Friday, November 21, 2008

poem for December 2008

It is enough
the refrain I have been cratering in my chest since a few weeks ago when I realized that it will be thirty years next month since you died
It mutters and insists and rubs against my rib cage like a cat. Not a clean sweet smelling animal but a foul breathed feline waiting to jump up onto your chest an smooch with you while you have your morning coffee or your book -or anything to which you would like to give your attention.
And now I am the old one
Sequestered in an imaginary attic spinning filaments of our history into a story that no one else can know.
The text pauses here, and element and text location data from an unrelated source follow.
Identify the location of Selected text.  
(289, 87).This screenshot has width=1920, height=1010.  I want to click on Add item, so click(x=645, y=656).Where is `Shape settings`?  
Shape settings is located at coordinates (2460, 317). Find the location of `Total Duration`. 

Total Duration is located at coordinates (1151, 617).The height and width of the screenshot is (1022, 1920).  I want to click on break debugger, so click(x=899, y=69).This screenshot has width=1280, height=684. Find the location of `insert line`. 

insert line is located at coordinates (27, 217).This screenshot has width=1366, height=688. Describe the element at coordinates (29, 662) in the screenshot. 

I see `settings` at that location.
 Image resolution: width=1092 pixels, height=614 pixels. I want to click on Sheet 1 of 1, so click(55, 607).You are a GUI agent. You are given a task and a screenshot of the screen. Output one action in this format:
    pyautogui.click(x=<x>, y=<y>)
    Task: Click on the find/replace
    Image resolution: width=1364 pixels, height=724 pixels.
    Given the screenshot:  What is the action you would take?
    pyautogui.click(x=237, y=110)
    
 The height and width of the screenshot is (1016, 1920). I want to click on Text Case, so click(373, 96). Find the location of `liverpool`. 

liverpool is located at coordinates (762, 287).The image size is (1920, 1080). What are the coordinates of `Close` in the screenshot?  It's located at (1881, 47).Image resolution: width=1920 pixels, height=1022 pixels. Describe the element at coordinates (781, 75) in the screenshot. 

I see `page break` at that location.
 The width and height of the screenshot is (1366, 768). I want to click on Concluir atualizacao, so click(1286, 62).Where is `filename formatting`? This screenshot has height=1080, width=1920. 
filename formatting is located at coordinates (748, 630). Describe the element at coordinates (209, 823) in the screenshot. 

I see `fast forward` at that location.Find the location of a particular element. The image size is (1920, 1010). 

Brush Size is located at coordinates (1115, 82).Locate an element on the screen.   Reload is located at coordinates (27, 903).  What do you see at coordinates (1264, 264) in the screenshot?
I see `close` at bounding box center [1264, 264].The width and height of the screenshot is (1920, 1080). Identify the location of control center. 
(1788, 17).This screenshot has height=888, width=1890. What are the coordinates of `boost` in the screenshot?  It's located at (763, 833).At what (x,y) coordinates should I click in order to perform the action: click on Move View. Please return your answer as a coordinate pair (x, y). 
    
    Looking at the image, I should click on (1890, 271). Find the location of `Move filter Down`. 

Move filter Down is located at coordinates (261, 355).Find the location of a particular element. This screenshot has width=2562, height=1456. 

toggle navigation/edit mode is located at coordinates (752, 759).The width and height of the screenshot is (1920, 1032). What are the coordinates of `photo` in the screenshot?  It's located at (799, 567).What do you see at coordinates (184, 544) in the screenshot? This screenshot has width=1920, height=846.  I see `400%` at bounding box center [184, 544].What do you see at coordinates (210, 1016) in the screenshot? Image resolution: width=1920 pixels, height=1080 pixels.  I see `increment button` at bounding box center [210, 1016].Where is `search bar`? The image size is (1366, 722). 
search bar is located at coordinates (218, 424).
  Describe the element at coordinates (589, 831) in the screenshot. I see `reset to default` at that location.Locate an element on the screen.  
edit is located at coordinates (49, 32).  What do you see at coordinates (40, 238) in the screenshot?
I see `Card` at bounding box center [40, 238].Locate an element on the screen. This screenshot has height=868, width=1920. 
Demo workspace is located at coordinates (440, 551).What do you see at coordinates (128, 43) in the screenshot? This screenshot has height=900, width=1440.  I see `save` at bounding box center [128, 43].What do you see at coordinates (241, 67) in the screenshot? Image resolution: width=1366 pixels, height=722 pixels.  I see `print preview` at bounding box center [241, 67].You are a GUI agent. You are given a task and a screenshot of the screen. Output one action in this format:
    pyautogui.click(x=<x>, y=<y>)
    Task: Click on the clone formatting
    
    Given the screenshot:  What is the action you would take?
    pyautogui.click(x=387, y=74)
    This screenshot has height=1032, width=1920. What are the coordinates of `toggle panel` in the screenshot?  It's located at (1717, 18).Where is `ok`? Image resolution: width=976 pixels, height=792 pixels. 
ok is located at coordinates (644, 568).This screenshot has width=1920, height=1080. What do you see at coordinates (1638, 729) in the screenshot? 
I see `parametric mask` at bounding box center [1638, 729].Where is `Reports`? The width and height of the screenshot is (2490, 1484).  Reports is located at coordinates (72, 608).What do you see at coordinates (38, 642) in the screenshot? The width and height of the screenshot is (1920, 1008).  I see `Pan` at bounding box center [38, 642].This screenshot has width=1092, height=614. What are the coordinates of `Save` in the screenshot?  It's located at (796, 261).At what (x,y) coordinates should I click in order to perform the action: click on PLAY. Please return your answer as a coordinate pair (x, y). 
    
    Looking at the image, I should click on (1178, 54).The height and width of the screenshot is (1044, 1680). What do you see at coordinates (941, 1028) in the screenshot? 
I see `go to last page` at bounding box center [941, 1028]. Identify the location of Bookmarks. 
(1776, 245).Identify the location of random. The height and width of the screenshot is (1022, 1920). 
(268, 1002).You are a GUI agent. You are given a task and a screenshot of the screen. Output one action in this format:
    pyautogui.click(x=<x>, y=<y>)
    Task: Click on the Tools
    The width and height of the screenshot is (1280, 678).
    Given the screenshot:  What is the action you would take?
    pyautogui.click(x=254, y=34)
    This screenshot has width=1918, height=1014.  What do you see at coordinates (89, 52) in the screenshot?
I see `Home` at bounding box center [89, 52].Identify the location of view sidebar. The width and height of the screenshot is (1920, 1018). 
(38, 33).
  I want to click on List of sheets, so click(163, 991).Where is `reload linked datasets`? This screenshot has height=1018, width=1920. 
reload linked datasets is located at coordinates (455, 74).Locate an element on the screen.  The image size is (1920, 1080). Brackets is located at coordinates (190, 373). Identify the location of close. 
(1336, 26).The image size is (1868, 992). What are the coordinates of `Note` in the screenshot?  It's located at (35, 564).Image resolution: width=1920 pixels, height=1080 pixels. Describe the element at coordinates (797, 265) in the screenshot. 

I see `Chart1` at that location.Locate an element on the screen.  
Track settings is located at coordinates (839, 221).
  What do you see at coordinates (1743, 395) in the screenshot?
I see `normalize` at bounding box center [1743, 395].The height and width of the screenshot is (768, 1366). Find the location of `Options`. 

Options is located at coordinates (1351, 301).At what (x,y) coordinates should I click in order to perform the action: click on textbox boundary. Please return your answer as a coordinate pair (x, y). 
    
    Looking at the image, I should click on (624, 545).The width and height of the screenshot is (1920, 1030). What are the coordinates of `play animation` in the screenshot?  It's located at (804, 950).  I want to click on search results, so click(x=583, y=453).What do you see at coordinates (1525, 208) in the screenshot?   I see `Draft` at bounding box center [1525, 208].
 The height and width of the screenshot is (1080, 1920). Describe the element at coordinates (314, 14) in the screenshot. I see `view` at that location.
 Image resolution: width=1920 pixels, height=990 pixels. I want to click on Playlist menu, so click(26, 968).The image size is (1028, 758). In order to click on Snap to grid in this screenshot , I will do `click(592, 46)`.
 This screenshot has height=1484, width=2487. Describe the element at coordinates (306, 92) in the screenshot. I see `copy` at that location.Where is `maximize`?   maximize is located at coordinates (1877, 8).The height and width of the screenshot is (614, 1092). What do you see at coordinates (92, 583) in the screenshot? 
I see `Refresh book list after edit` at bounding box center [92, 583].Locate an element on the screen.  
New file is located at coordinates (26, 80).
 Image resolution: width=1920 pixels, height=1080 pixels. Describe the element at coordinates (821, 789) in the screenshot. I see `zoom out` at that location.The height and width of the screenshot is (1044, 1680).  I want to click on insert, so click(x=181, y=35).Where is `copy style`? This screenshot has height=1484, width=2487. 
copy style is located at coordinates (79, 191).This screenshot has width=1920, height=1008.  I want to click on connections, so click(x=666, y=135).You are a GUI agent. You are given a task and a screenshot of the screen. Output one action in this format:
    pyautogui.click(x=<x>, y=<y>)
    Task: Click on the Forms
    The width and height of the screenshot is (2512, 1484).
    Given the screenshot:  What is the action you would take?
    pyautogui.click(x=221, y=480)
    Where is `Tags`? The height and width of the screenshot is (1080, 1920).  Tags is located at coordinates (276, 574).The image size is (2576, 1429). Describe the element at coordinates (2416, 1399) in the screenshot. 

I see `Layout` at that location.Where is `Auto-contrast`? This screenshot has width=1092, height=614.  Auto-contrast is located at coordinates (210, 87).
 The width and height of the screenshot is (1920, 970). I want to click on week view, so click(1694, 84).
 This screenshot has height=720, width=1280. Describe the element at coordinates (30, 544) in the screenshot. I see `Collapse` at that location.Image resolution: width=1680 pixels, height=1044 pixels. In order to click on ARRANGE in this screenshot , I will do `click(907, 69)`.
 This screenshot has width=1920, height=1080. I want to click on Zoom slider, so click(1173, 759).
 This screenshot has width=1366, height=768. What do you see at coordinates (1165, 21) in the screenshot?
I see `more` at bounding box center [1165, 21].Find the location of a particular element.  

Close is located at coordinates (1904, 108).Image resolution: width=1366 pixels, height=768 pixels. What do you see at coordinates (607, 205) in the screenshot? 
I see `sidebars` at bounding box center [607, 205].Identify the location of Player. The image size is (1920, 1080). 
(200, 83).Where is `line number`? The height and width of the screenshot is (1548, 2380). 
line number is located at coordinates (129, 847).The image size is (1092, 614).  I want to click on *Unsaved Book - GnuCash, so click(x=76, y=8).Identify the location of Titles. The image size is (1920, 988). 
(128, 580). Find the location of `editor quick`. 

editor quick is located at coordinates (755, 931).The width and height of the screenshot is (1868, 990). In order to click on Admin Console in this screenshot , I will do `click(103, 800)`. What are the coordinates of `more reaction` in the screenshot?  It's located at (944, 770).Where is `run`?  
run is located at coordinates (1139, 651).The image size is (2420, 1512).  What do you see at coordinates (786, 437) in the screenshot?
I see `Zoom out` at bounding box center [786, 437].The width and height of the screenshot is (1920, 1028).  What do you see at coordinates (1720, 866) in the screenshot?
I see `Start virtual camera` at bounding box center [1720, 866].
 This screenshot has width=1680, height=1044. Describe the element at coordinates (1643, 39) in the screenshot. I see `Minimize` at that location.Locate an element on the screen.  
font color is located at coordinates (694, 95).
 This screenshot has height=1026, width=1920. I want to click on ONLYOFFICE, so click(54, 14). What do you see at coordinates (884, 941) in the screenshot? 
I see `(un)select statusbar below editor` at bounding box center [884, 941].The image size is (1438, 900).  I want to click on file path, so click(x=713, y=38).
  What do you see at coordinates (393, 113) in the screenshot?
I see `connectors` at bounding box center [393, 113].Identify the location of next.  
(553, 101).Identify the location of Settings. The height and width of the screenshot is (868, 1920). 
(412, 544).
About walking on snow crusted so hard that it held our weight and did not leave an indent of footprints and skating on frozen back yard puddles with double bladed skates buckled onto our shoes and nursery rhymes about kittens with no mittens, spinach that really did make popeye strong, and our parents who would be home when we returned
And it is enough that I have these words spun out into the universe, like an infinite web, hanging from fragments of a life no longer retrievable, even in myth, or frozen tragic acts.
It is enough that I still see you in my skin and the expressions of the children I have raised who never knew you: who do not, and cannot, muster your memory into their consciousness because to them you never existed at all except for some figment of my mind that they had no access to.
It is enough that I know finally that I cannot go back even to some physical space that we occupied together, nor can I ever escape it.
That knowing that while you were once here, ( skating on thin ice ) with me, you are no more by my side
and even tho I keep you in my heart, still breathing the same air that you once drew, you have finally ineradicably gone and without ever meaning to or wanting to I have had to let you go, and I did not realize I was doing so until I already had.
As though to hold on to you meant I could have you back: reel in the filaments that I had spun and pull you back into safety, back to the kittens with sticky tongues and cowboy hats and red twin bedspreads, broken bicycles and barstool visitation.
But it was never so.
And now it is enough. Because it has had to be. Like some magic number has been rendered, a crossroads met, the center of the web is spun and enough fibers have been rearranged and I have amassed enough of my own corporeal weight
to be whole with out you for as much time as I have left
if only to be able occupy this lonely winter planet and try to make some peace, some art and life,
in the universe that still makes no sense without you, and which will be forever unbalanced and beautiful
like a huge icicle that dangles precariously overhead but does not ever come crashing to the waiting frozen earth

3 comments:

Cyndi said...

Oh, Martha. This is so eloquent, touching, and tragically beautiful. Thanks for sharing it.

Anonymous said...

Wow, that is amazing and beautiful.

Mary L. said...

Martha..I just happened about your blog and reading this poem almost took my breath away. 31 years ago next month I lost someone very, very important to me and the words you write echo my feelings so very closely. Thank you for helping me understand more about my journey over the last 31 years.